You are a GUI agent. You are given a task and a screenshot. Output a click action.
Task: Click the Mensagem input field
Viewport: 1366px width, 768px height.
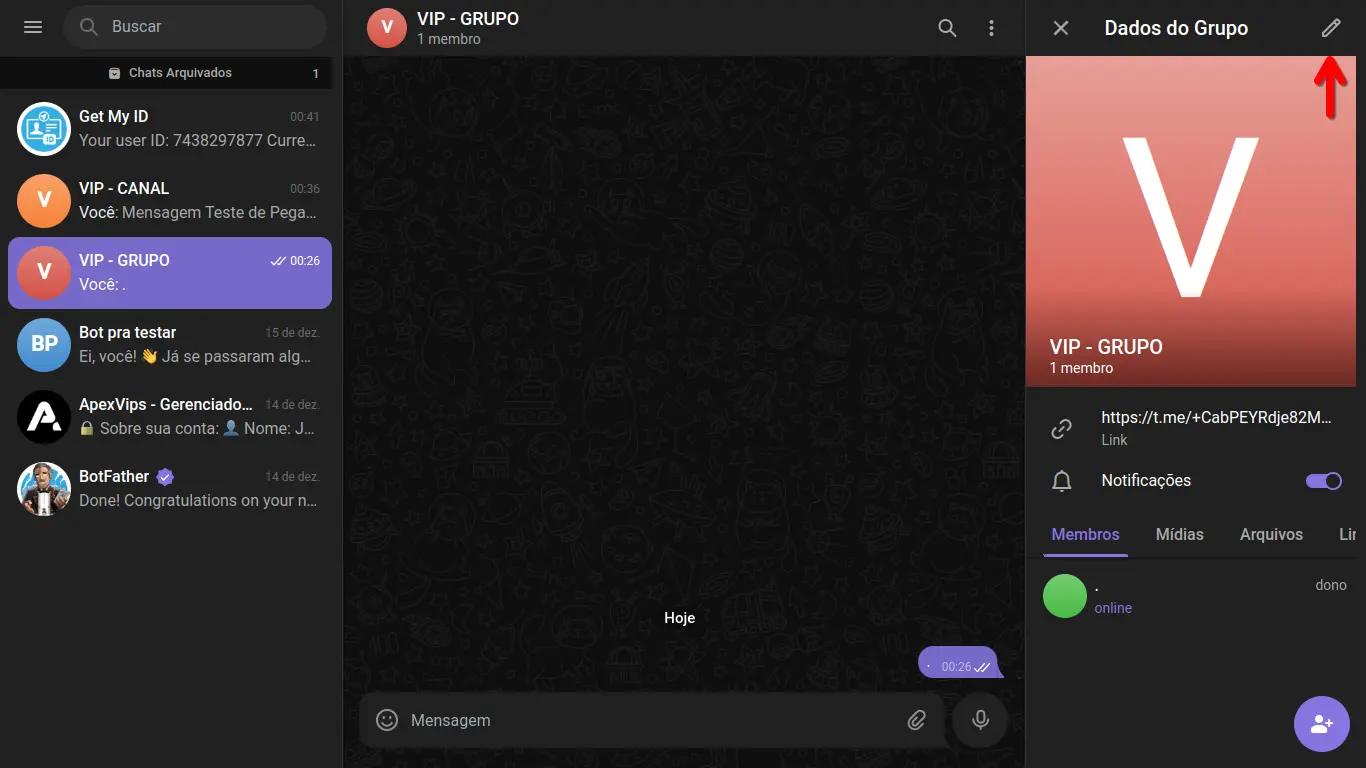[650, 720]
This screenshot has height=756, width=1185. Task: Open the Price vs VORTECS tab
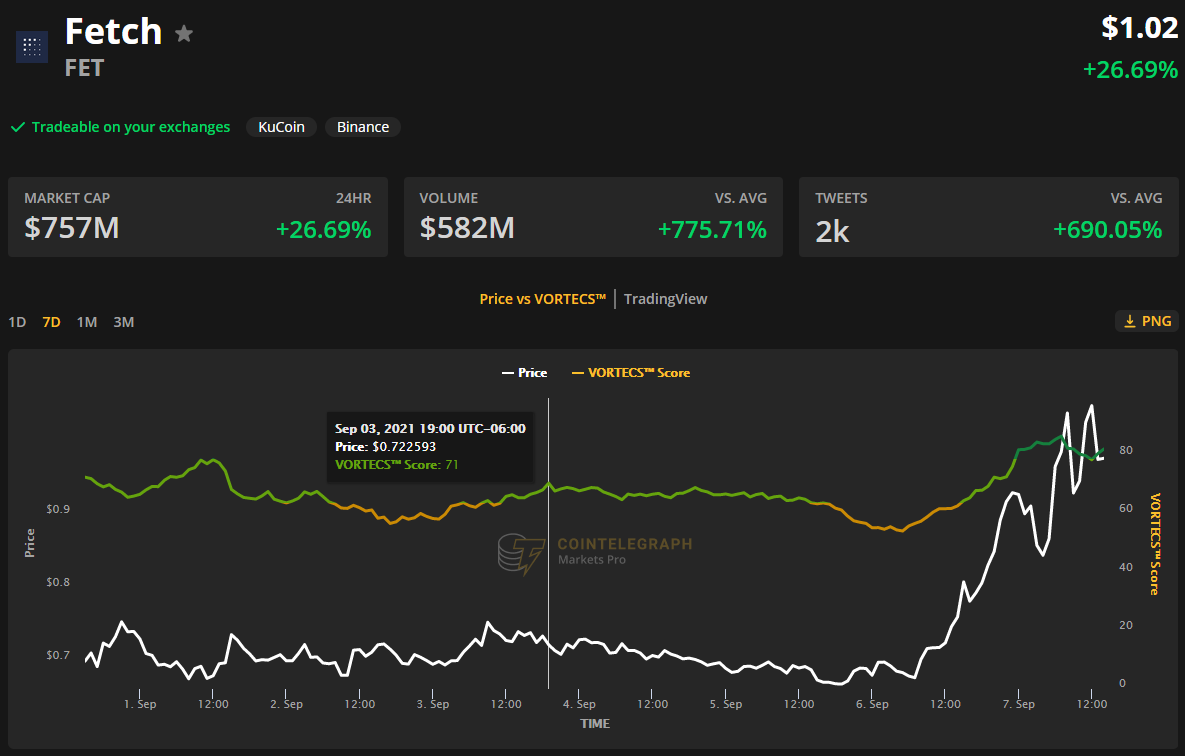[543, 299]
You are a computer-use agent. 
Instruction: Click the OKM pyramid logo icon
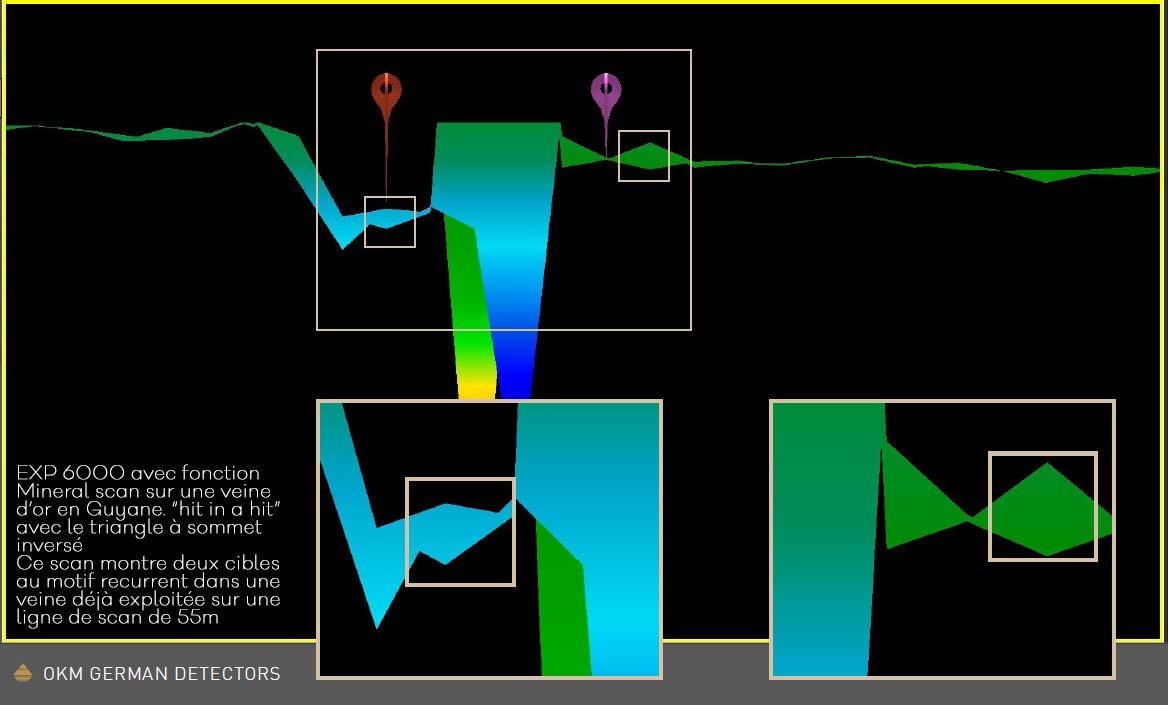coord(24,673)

--

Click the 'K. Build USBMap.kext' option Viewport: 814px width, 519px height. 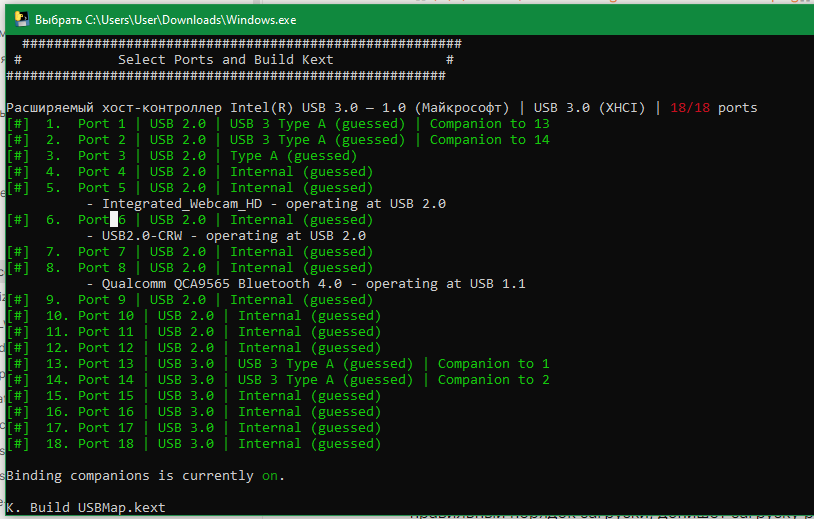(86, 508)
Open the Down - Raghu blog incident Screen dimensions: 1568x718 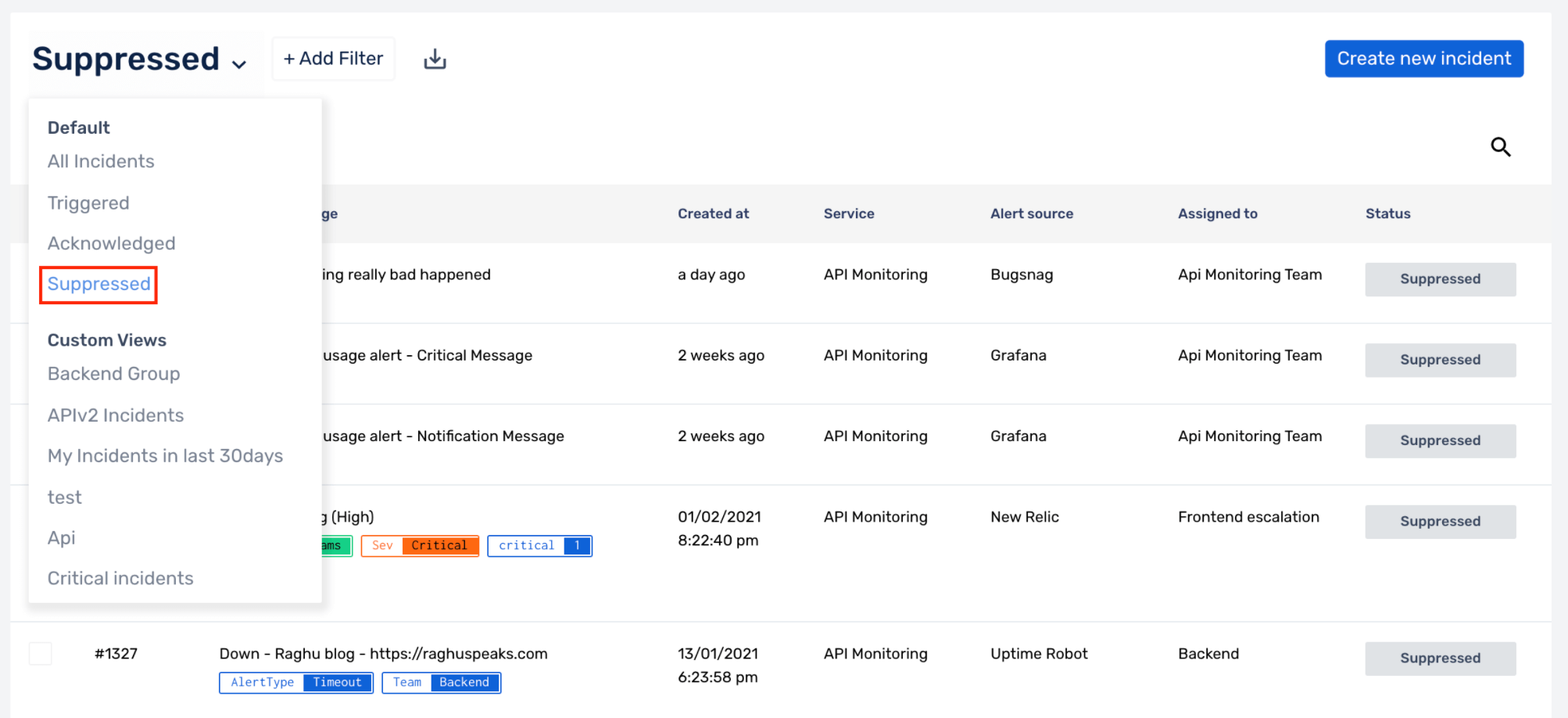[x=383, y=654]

# What to do
Look through the entries above, and wherever a line holds the string "agent", copy it.

# Finished exercise
You are a GUI agent. You are given a task and a screenshot. Output a click action.
You are a computer-use agent. 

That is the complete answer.